Beneath Hank’s tough, immodest exterior lies a deep undercurrent of emotional vulnerability. When Hank goes on a DEA stakeout in Mexico, he spots a tortoise with Tortuga’s, a drug informant, severed head attached to it. The words “HOLA DEA” are painted on the shell. To his colleagues’ amusement, Hank edges away in disgust. Seconds later, the tortoise explodes killing several of the DEA El Paso agents. Hank’s near-death experience shakes him to the core. Later, when Hank is asked to work again with the El Paso Office as part of a promotion, he begins having anxiety attacks. He makes excuses to his boss about not leaving claiming that he is pursuing new leads on a big drug case. Hank’s boss decides to give the promotion to Hank’s partner Gomez (Steven Quezada). Marie, Hank’s wife, begs him to share his feelings about Gomez taking the promotion Hank was offered. Marie tells him that after his near-death experience, it is no wonder he does not want to return to El Paso. Refusing to acknowledge any concern about Mexico, Hank exclaims that he is staying in Albuquerque is to pursue critical leads in the Heisenberg[5] (Walt’s strange drug alias) investigation.

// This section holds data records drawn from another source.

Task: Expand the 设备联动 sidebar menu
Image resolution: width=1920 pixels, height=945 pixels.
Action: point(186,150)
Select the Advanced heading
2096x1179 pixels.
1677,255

NEO-LIBERALISM, THE BORDER, AND RACIALIZED DRUG POLICY
The U.S.-Mexico border has long been the setting for America’s longest war—the drug war. The first instance of the border drug wars began in 1969 when the Nixon Administration enacted “Operation Intercept,” which led to the shutting down the border with Mexico. The operation did little to decrease the supply of drugs coming across the border and was only successful at exposing the economic interdependence of U.S.-Mexico border communities. In the early 1980s, the Reagan administration launched its massive “War on Drugs.” The central goal of the war was to block the tide of cocaine coming into the United States through the Caribbean from Columbia. The Columbians countered by finding an alternative route into the United States through the large, open border with Mexico. In Mexico, the Columbians found a willing partner in Miguel Felix Gallardo, a well-known drug smuggler who consolidated many of the small-time drug smugglers in the 1960s and 1970s into a single operation and controlled much of the illegal drug trade on the border. Internal organizational conflicts in Mexico eventually led to the formation of the modern drug cartel. Mexico’s four major drug cartels have the financial and technical resources to match and even out-maneuver American and Mexican law enforcement. Tony Payan (2006) maintains that the war on drugs and neo-liberal free trade policies, like NAFTA, have only strengthened the positions of the cartels. NAFTA has allowed the cartels to use the millions of border truck crossings to effectively smuggle and distribute their drugs throughout the continental United States. Almost two decades later, NAFTA’s promise to help Mexico build a viable, middle-class never happened. Migration out of Mexico has doubled and because of a tight labor market, wages have been stagnant on both sides of the border (Payan).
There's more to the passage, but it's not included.